Die Station am Rande der Hadal-Zone sollte uns eigentlich vertraut sein. Dumm nur, dass wir uns hier eigentlich kaum auskennen und nur die Körper der Forscher, Soldaten und Abenteurer hier „geliehen“ haben. Wo sollen wir nur ein U-Boot herbekommen? Ach, da hinten vielleicht? Schauen wir uns das doch mal an…
Wir sind bereits alte Hasen und haben alle bisherigen Abenteuer von T.I.M.E Stories gespielt. Wir hatten gute Zeiten, aber auch schlechte Zeiten. Mit Das Hadal-Projekt ist nun das erste reguläre Abenteuer von TIME Stories – Revolution erhältlich und kam bei uns natürlich sofort auf den Tisch. Der blaue Zyklus von TIME Stories – Revolution will einiges besser machen, als sein weißer Vorgänger. Zum Beispiel werden die Punkte zwischen den Buchstaben von TIME nun weggelassen. Gut so, denn das hat das Tippen immer ein wenig mühsam gemacht.
Die Vergangenheit ruhen lassen
Am weißen Zyklus wurde häufig bemängelt, dass sich so viel wiederholt. In jedem Durchlauf, in dem wir andere Entscheidungen treffen möchten, einen anderen Weg ausprobieren, ist auch immer ein gutes Stück Weg dabei gewesen, den die Gruppe bereits erkundet hatte. Gerade gegen Ende, wenn man eigentlich schon wusste, was man tun will, war es nur ein Abarbeiten der einzelnen Stationen. Uns persönlich hat das in den seltensten Fällen wirklich gestört. Es gehörte irgendwie zu unserem Leben als Agent der T.I.M.E Agency dazu.
Wir liebten auch den Meta-Plot, der in den verschiedenen Abenteuern immer mit geschwungen ist. Uns haben die Story-Fetzen gefallen, die uns anfangs online noch zugeworfen wurden. Jedes bisschen optionale Information wurde von uns aufgesaugt. Und so waren wir auch vom Ende des weißen Zyklus enttäuscht, als hier nichts davon aufgelöst wurde.
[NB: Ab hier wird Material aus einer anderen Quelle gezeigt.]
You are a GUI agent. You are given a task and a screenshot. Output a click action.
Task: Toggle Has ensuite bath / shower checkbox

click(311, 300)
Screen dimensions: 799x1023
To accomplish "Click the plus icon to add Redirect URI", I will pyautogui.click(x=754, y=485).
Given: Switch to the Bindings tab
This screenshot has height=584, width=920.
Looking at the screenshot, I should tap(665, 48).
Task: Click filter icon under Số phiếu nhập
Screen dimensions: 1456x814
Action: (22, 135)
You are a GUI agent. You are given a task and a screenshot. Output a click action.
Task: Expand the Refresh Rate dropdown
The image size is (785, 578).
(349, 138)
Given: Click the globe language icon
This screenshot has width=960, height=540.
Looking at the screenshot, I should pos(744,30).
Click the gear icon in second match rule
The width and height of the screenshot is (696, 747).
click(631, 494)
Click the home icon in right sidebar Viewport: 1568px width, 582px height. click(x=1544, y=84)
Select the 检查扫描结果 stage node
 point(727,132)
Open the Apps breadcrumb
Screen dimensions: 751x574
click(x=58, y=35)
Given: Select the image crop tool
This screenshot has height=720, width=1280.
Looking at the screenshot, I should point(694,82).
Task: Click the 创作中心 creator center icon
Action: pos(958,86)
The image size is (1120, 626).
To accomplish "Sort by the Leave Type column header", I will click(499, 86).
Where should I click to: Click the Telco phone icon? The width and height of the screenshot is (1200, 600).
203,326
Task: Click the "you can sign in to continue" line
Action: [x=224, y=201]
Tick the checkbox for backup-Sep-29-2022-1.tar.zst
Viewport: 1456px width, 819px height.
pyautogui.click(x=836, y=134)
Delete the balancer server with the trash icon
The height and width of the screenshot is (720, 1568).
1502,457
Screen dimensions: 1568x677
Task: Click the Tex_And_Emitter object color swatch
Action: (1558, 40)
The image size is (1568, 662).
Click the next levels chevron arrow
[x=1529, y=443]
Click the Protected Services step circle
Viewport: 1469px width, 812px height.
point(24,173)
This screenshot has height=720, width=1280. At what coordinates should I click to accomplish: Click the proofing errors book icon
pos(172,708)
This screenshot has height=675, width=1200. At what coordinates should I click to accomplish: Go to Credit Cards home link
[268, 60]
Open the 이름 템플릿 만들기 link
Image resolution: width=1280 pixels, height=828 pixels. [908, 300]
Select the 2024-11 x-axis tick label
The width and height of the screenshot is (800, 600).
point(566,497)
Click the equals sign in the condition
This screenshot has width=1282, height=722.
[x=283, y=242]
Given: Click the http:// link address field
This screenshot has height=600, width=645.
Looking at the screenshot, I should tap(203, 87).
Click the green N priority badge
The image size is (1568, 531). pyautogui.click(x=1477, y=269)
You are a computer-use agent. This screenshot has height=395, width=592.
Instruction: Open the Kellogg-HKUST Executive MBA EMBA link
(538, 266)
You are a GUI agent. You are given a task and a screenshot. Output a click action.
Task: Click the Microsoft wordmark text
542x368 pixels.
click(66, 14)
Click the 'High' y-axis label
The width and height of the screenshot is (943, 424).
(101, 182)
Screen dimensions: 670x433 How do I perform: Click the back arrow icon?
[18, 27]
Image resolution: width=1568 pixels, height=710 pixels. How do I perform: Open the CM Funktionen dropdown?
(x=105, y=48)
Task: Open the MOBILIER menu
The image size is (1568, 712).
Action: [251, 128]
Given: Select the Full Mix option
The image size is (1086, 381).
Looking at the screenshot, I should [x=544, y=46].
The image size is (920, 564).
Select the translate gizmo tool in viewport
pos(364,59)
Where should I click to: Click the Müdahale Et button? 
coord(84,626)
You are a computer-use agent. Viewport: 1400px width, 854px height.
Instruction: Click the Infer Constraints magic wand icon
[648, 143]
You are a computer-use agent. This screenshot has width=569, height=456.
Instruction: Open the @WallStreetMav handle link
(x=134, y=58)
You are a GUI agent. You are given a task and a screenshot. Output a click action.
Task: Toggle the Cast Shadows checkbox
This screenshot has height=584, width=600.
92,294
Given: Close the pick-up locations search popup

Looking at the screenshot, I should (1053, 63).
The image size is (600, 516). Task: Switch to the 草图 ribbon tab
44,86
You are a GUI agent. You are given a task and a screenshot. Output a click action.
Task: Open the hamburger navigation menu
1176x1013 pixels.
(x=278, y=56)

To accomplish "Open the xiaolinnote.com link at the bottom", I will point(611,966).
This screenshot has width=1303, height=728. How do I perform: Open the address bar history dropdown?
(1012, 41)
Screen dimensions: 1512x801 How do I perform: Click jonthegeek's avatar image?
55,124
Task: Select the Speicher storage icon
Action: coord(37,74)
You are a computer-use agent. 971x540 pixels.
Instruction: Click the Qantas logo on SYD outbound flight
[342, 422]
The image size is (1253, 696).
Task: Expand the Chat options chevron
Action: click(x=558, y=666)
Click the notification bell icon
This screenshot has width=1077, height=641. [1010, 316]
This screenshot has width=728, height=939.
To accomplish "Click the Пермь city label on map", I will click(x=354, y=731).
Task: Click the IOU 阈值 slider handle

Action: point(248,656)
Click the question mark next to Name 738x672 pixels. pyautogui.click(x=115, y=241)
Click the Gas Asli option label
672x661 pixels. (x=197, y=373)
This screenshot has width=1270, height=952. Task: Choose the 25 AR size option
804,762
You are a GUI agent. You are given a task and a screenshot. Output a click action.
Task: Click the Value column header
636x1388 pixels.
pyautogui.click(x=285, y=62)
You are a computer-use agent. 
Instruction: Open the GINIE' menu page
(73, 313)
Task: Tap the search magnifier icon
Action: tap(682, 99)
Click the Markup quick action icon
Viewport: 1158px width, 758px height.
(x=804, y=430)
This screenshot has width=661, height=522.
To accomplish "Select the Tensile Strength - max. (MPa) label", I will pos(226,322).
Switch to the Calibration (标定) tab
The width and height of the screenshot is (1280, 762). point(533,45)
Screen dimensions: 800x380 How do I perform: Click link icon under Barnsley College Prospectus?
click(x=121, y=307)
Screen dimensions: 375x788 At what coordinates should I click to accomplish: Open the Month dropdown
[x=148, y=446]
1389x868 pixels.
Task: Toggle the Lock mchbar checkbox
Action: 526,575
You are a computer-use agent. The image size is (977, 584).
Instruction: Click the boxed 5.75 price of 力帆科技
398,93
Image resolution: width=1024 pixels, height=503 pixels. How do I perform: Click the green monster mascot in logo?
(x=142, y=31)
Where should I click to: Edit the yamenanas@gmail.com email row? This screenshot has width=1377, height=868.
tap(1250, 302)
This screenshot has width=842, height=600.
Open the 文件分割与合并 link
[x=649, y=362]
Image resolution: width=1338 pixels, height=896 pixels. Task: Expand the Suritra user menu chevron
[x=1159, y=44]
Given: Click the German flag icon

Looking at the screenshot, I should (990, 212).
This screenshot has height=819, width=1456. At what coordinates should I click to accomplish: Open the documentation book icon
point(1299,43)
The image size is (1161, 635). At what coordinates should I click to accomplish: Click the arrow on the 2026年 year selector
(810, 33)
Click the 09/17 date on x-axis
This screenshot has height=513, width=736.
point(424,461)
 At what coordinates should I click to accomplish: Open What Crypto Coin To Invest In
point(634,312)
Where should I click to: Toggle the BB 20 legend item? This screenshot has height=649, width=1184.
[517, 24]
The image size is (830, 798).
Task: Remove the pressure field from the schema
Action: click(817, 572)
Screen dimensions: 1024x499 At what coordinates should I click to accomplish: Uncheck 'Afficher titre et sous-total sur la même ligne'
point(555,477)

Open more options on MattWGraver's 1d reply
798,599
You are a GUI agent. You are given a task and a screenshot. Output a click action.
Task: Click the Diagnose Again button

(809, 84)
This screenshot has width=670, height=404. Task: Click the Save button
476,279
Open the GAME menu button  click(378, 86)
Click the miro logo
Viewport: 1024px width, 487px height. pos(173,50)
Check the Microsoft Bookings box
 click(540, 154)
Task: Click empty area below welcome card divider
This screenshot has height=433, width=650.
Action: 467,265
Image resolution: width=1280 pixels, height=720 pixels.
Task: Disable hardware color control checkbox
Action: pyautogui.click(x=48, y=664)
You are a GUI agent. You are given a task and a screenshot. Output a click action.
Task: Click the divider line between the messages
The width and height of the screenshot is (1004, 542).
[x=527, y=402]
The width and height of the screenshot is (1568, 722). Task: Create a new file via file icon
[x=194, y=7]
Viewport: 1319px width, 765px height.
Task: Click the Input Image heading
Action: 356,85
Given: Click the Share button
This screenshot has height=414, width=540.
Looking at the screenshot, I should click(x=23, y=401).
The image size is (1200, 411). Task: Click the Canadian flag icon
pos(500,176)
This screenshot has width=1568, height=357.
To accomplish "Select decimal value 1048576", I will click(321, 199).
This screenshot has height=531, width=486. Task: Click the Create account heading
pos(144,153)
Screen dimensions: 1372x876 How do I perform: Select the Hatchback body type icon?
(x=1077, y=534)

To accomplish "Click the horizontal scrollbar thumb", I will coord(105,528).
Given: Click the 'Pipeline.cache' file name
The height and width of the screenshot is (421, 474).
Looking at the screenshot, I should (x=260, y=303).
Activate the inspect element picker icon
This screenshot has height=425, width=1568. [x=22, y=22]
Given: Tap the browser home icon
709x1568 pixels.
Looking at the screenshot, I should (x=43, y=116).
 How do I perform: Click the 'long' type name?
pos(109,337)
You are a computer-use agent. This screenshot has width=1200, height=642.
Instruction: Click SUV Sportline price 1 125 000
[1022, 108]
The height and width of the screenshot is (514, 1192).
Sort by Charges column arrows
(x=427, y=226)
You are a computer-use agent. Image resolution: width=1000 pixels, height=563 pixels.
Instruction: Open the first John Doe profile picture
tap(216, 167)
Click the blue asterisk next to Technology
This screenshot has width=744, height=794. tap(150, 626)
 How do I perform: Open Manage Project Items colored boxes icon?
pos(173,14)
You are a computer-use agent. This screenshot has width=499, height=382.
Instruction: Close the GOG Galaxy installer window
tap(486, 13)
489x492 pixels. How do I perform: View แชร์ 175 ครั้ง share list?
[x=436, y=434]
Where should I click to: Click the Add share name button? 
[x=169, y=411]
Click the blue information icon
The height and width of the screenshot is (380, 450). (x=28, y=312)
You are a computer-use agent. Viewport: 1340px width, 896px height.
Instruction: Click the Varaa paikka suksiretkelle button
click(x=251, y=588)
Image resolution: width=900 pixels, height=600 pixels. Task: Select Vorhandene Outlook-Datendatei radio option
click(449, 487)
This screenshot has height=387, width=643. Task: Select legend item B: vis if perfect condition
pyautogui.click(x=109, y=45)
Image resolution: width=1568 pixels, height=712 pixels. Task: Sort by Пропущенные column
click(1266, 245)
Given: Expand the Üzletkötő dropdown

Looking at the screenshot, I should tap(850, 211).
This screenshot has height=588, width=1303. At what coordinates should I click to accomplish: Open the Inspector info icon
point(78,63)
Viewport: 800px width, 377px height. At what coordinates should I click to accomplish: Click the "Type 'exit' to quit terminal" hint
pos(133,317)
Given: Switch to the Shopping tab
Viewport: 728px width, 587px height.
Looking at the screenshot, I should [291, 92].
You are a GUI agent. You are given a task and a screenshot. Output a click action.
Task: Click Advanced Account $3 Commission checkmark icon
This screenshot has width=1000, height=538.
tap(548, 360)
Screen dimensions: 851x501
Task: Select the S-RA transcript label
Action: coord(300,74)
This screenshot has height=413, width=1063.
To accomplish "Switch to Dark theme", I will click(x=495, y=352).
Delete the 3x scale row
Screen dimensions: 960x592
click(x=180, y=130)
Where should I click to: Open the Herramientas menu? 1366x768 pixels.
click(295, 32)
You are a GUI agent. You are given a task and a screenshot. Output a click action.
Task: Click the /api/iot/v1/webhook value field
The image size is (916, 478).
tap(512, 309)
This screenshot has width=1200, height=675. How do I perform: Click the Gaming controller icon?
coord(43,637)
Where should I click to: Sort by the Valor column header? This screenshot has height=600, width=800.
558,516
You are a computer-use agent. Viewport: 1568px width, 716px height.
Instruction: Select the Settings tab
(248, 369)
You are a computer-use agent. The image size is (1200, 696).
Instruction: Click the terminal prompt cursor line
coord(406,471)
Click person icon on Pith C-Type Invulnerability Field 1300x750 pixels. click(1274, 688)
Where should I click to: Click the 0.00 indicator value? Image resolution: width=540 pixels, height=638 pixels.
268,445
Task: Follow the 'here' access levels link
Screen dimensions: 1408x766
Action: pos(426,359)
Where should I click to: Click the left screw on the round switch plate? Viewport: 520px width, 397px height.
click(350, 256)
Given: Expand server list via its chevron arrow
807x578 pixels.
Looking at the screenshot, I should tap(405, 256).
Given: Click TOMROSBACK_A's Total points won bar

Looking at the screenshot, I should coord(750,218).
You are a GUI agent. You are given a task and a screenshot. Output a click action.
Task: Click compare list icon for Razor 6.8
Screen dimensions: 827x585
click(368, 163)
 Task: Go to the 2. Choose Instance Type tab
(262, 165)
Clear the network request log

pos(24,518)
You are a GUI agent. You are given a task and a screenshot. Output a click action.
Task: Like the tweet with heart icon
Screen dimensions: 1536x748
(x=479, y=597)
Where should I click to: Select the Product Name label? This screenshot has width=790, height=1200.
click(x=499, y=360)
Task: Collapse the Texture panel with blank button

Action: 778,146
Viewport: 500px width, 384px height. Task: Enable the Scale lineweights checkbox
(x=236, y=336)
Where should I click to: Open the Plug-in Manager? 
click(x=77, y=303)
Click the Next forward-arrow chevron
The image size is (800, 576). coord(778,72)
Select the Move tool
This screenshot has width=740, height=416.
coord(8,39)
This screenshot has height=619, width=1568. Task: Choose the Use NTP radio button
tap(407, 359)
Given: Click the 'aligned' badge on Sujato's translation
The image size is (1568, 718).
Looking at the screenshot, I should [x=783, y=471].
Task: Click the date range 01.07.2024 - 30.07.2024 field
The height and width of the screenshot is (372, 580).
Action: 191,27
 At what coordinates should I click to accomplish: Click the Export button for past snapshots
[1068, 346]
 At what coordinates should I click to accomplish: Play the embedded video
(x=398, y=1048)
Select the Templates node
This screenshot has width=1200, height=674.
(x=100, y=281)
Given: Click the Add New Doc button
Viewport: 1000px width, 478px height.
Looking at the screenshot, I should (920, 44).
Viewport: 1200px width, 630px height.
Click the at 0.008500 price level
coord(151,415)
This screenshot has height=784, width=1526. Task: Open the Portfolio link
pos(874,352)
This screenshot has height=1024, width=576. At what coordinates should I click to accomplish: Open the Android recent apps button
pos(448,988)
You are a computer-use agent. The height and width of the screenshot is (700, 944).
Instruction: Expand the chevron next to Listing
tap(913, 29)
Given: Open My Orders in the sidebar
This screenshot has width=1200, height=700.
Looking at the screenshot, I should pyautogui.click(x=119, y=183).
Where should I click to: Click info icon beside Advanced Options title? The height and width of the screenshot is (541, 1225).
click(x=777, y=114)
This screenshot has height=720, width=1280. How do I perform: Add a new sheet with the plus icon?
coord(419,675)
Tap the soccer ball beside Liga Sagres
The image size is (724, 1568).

Aber das ist nun alles Vergangenheit. Unsere Gruppe hat sich auf das besonnen, was uns an T.I.M.E Stories schon immer fasziniert hat und alle Hoffnung auf den blauen Zyklus gesetzt. Mit Damien, dem Promo-Fall, konnten wir bereits ein wenig Erfahrung mit den neuen Mechaniken sammeln, so dass wir recht regelfest Das Hadal-Projekt in Angriff nehmen konnten.
Ohne Spielbrett und ohne Würfel
Viel geändert hat sich erst einmal nicht. Es gibt kein Spielbrett mehr, und keine Würfel. Dafür ein paar Token, die wir uns nicht anschauen dürfen, ein paar blaue Plastik-Kristalle, die das geheimnisvolle Azrak darstellen und natürlich Karten. Die gibt es in zwei Größen, denn neben dem eigentlichen Story-Karten-Stapel haben wir nun auch persönliche Karten für jeden Charakter, die durch Interaktionen ausgelöst werden können und den Ersatz des Würfels in Form eines Schicksals-Decks, das ähnlich funktioniert wie in Gloomhaven.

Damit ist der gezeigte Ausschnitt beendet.